Fast Fourier Transforms

by Don Cross - dcross@intersrv.com

Last update to this page: 18 May 1998

Here are some prominent web sites which link to this FFT page:


C/C++ source code

fft.zip - [last update: 15 March 1998.]
This file contains C code I wrote for performing Fast Fourier Transforms (FFTs). This code is C++ callable also. My implementation is based on ideas from the book Numerical Recipes in Fortran by Press, Teukolsky, Vetterling, and Flannery, published by Cambridge University Press. [Note: There is a version of this book called Numerical Recipes in C which contains the same information with C source code instead of Fortran.]

This source code contains one implementation for arrays of type float and one for arrays of double. Both functions can perform the transform or the inverse transform, depending on a flag passed as a parameter.

fftdom.cpp - This is a sample C++ function which shows how to find the peak power frequency in the output arrays produced by the FFT. This function returns the frequency in Hz of the part of the frequency spectrum which has maximum power. Note that the returned value can actually be between the integer multiples of the Fourier base frequency f0 = samplingRate / numSamples. This code calculates a weighted average of the power spectrum around the peak frequency, to more accurately determine the true peak frequency. This technique is similar to calculating the center of gravity of a horizontal beam with continuously varying linear density along its length.


Turbo Pascal source code

fourier.pas - [last update: 11 December 1996.]
Here is the Fast Fourier Transform algorithm in a Turbo Pascal unit. Use the procedure fft to perform the forward transform, and ifft for the inverse transform.

testfft.pas - This is a little test program for fourier.pas, which also serves as a demo of how to use the code.

testfft.zip - This zip file contains testfft.exe and egavga.bgi.
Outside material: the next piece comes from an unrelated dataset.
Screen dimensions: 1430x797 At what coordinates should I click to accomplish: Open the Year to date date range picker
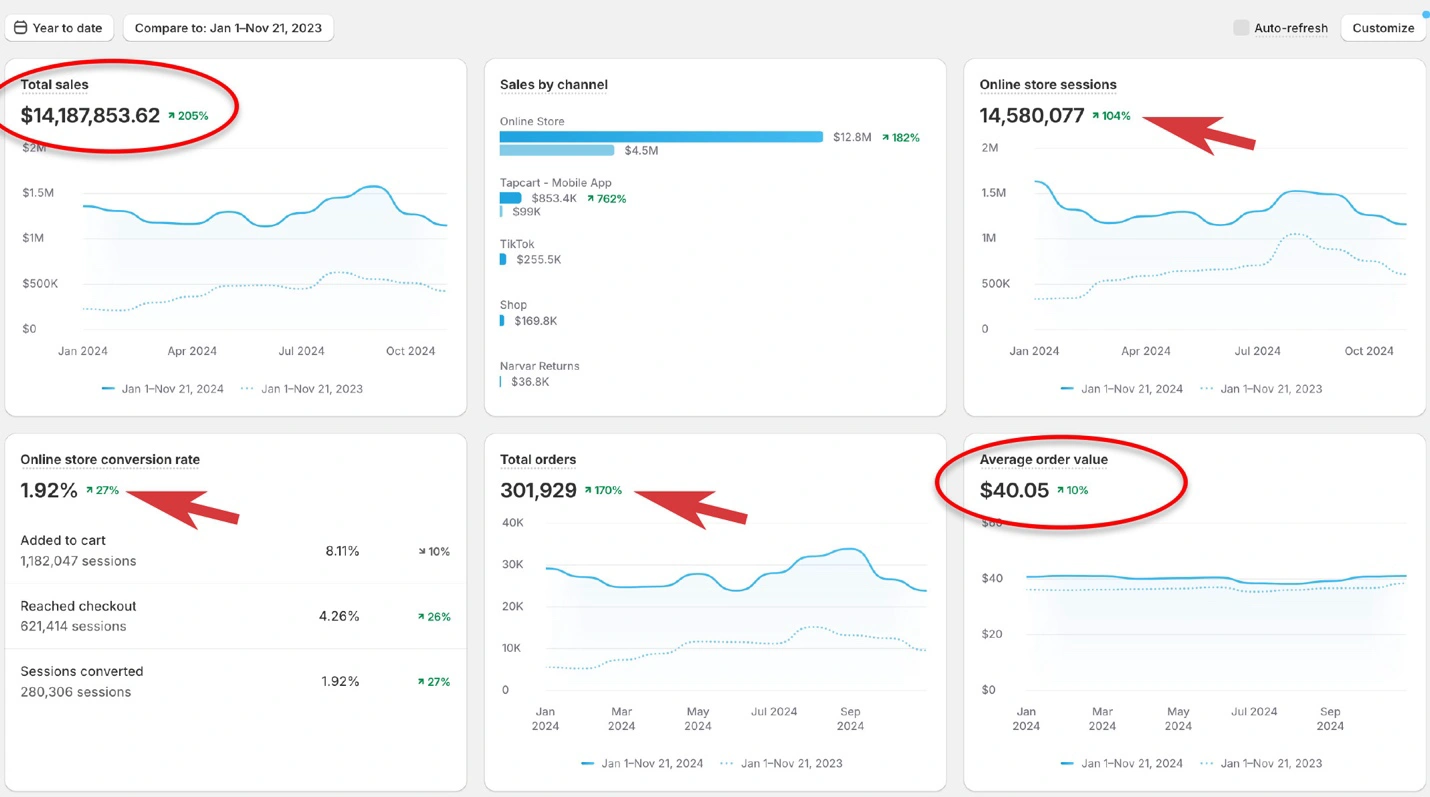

Download this if you want to run the testfft program but do not have access to Borland's Turbo Pascal compiler.


See also: time domain filtering techniques.


A Tutorial on the Fast Fourier Transform

1. Introduction to digital audio

If you are already familiar with general digital audio concepts, you can skip this section.

The most common type of digital audio recording is called pulse code modulation (PCM). Pulse code modulation is what compact discs and most WAV files use. In PCM recording hardware, a microphone converts a varying air pressure (sound waves) into a varying voltage. Then an analog-to-digital converter measures (samples) the voltage at regular intervals of time. For example, in a compact disc audio recording, there are exactly 44,100 samples taken every second. Each sampled voltage gets converted into a 16-bit integer. A CD contains two channels of data: one for the left ear and one for the right ear, to produce stereo. The two channels are independent recordings placed "side by side" on the compact disc. (Actually, the data for the left and right channel alternate...left, right, left, right, ... like marching feet.)

The data that results from a PCM recording is a function of time. It often amazes people that a sequence of millions of integers on a compact disc recording can yield music and speech. People tend to wonder, "How can a stream of numbers sound like an entire orchestra?" It seems magical, and it is! Yet the magic is not in the digital recording; it's in your ear and your brain. To understand why this is true, imagine that you could place a microscopic movie camera in your ear to film your ear drum in slow motion. Suppose the movie camera was so fast that it could take a picture every 1/44,100 of a second. Also, suppose that the images this camera captured on film were so crisp and sharp that you could discern 65,536 (64K) distinct positions of the ear drum's surface as it moved back and forth in response to incoming sound waves. If you used this hypothetical technology to film your ear drum while listening to your best friend saying your name, then took the resulting movie and wrote down the numeric position of your ear drum in every frame of the movie, you would have a digital PCM recording. If you could later make your ear drum move back and forth in accordance with the thousands of numbers you had written down, you would hear your friend's voice saying your name exactly as it sounded the first time. It really doesn't matter what the sound is - your friend, a crowded party, a symphony - the concept still holds. When you hear more than one thing at a time, all the distinct sounds are physically mixed together in your ears as a single pattern of varying air pressure. Your ears and your brain work together to analyze this signal back into separate auditory sensations. It's literally all in your head!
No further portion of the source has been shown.